Word and element location records
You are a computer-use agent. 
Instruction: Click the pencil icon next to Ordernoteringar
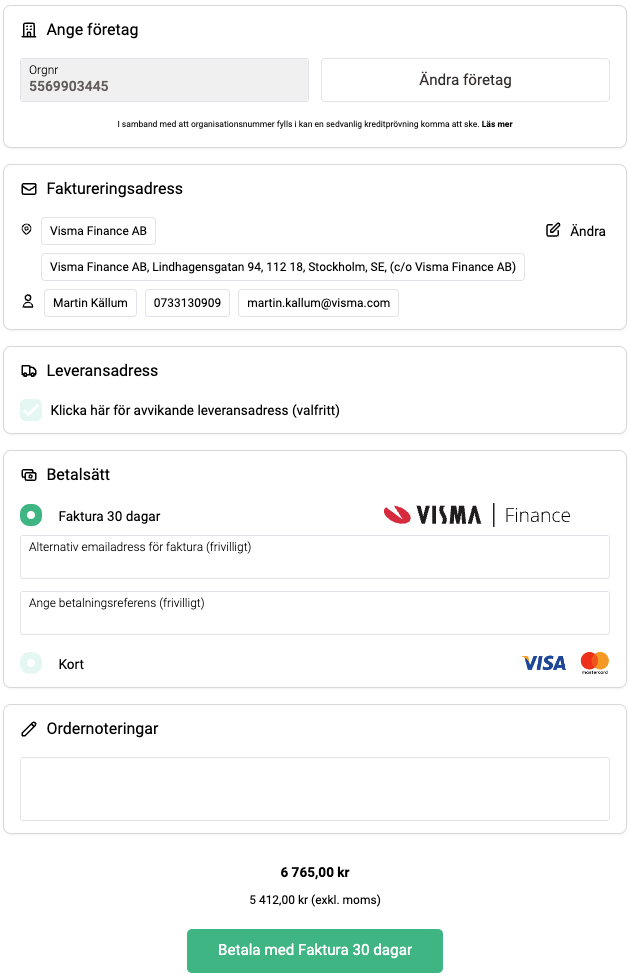(x=29, y=729)
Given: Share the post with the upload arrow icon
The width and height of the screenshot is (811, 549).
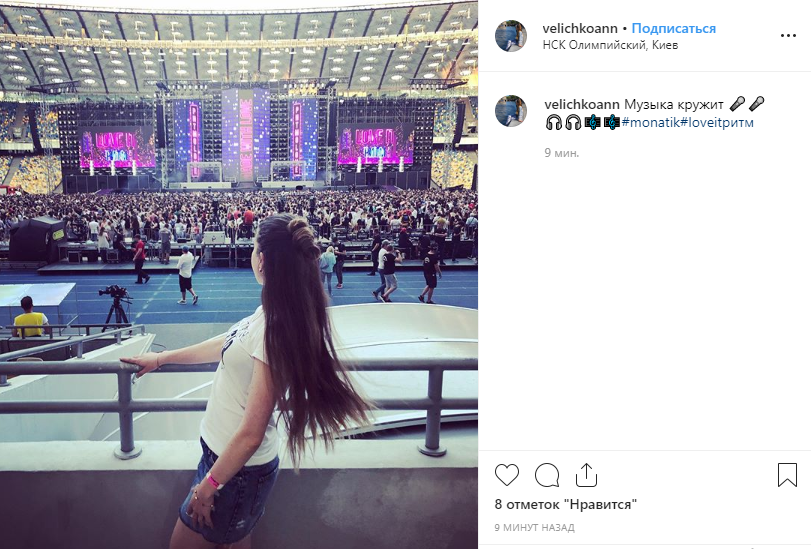Looking at the screenshot, I should click(x=586, y=475).
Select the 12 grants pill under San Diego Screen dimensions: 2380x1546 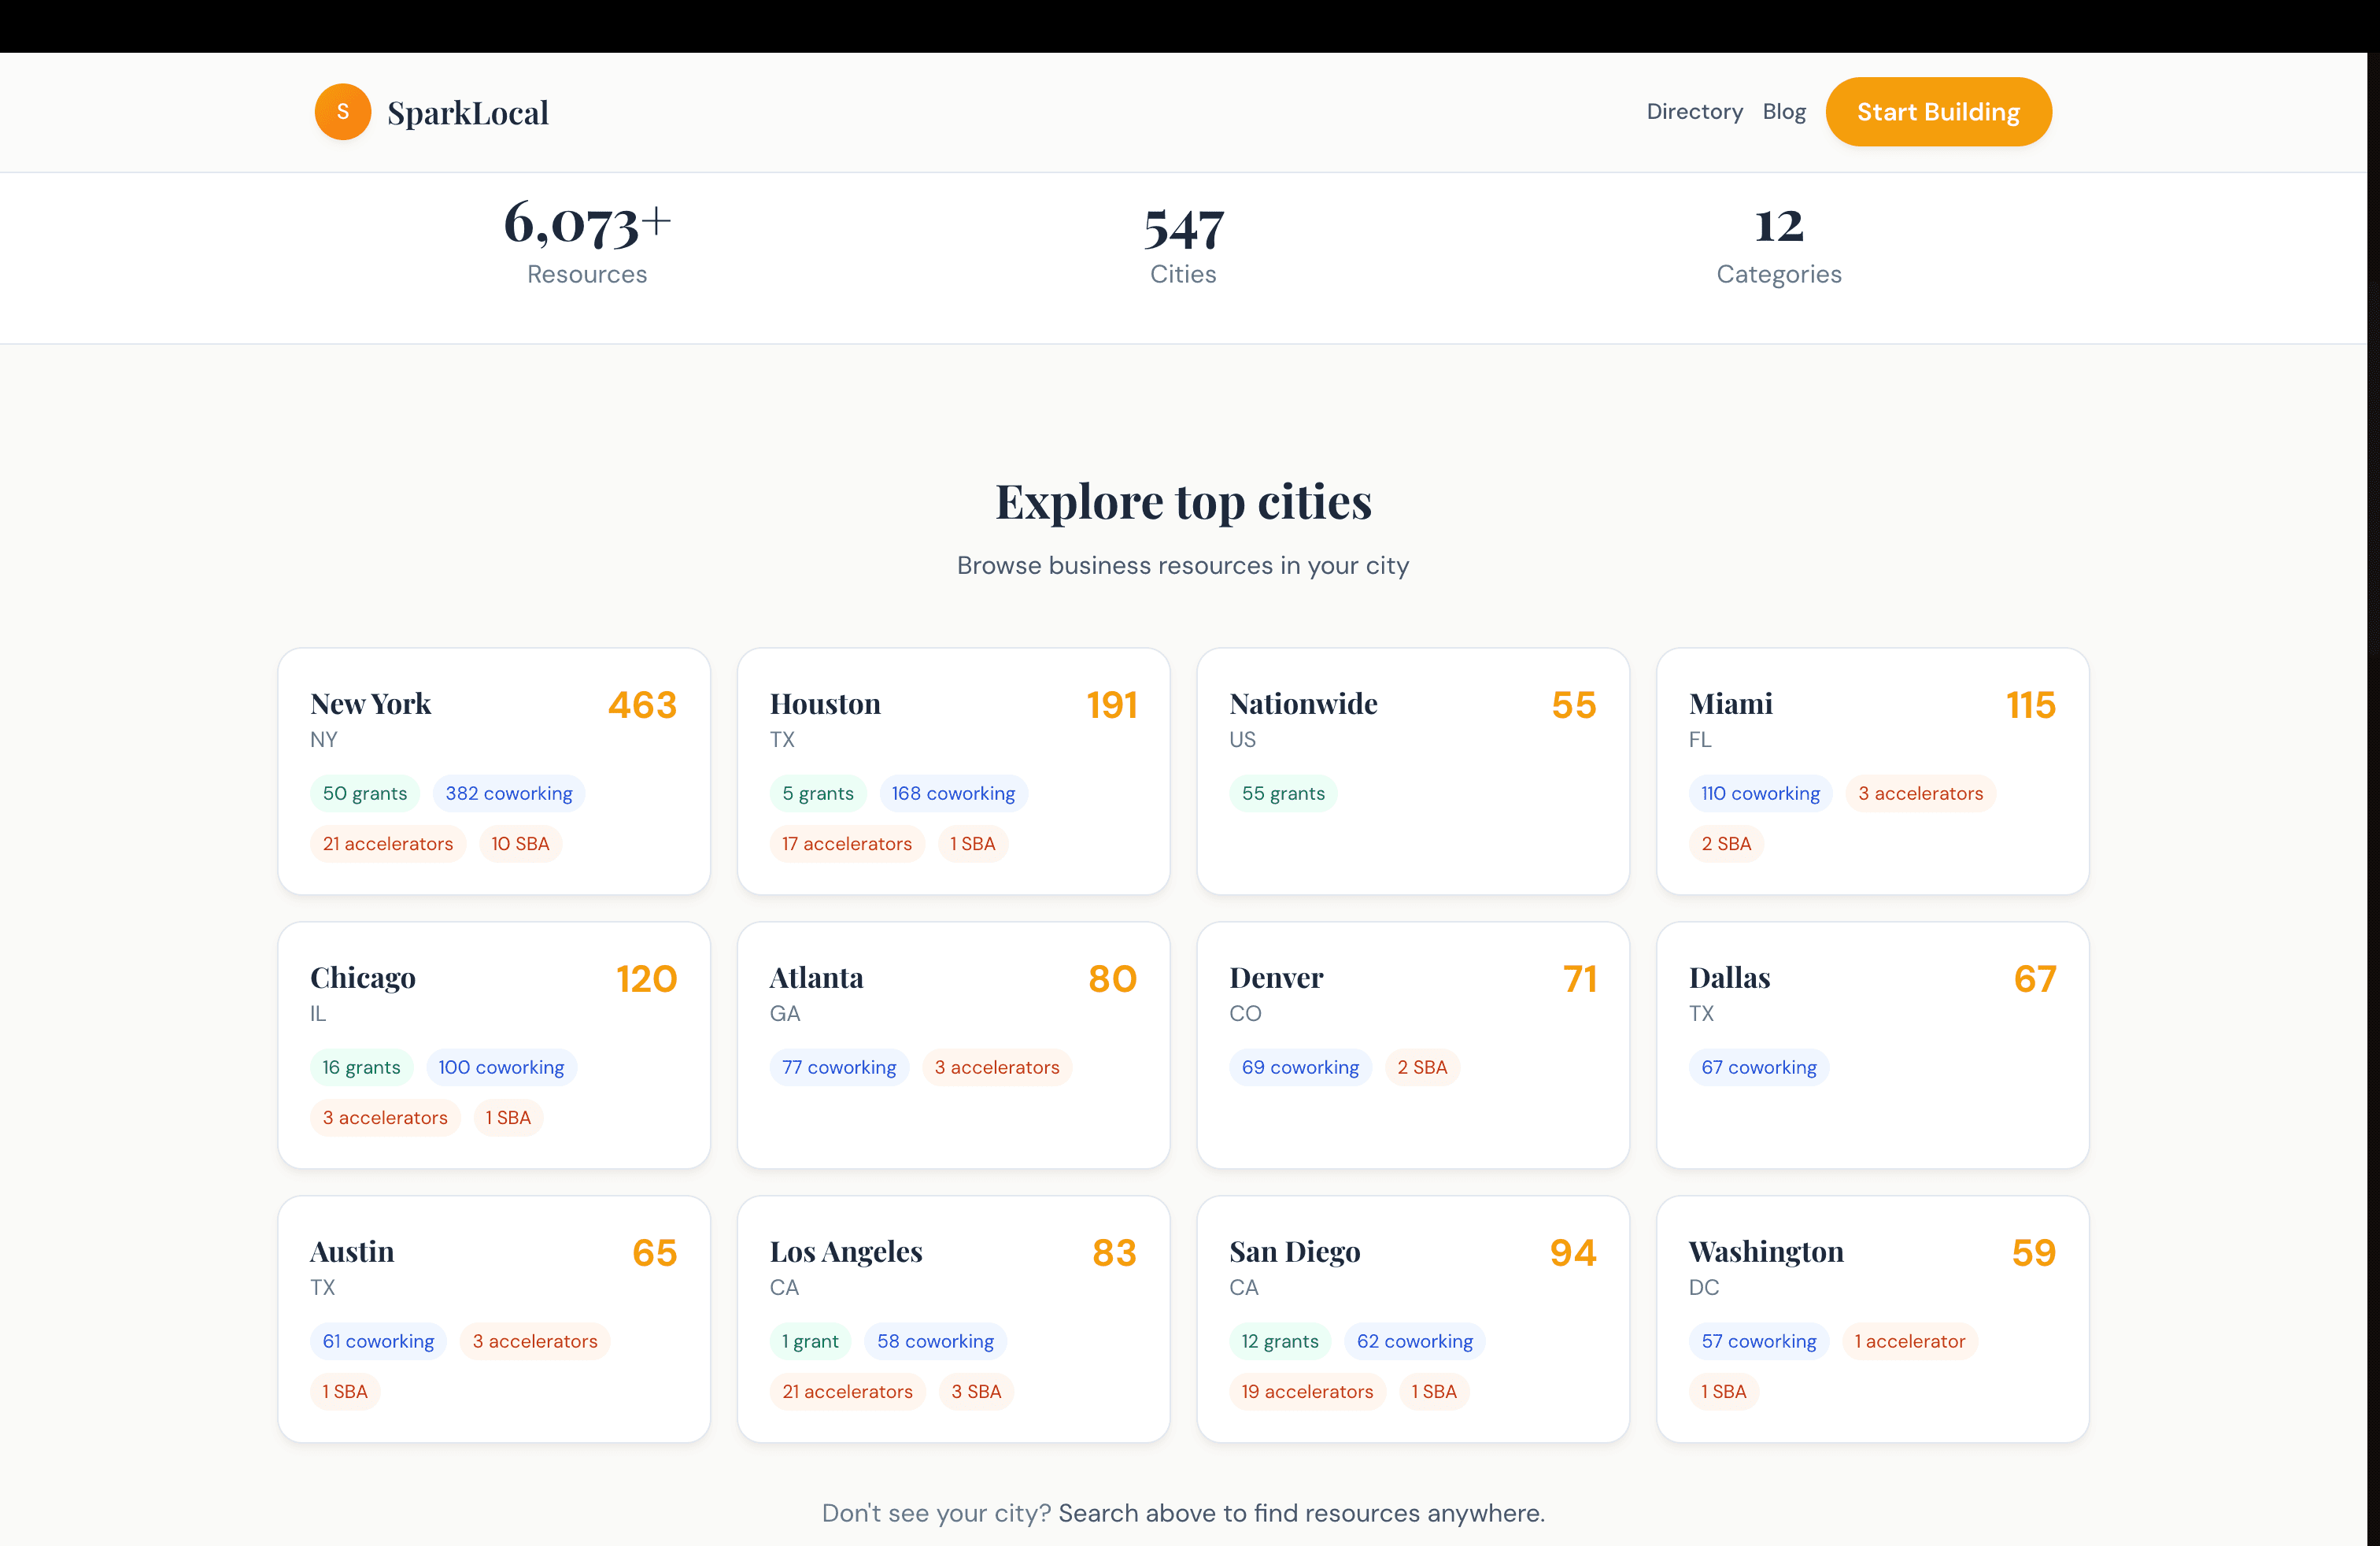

--- Written problem ---
Write out all of the lines above word for word, leaving the pictures out.

--- Answer to this exercise ---
You are a computer-use agent. 
Instruction: Click the pencil icon next to Ordernoteringar
(x=29, y=729)
Given: Share the post with the upload arrow icon
The width and height of the screenshot is (811, 549).
Looking at the screenshot, I should click(x=586, y=475).
Select the 12 grants pill under San Diego Screen dimensions: 2380x1546 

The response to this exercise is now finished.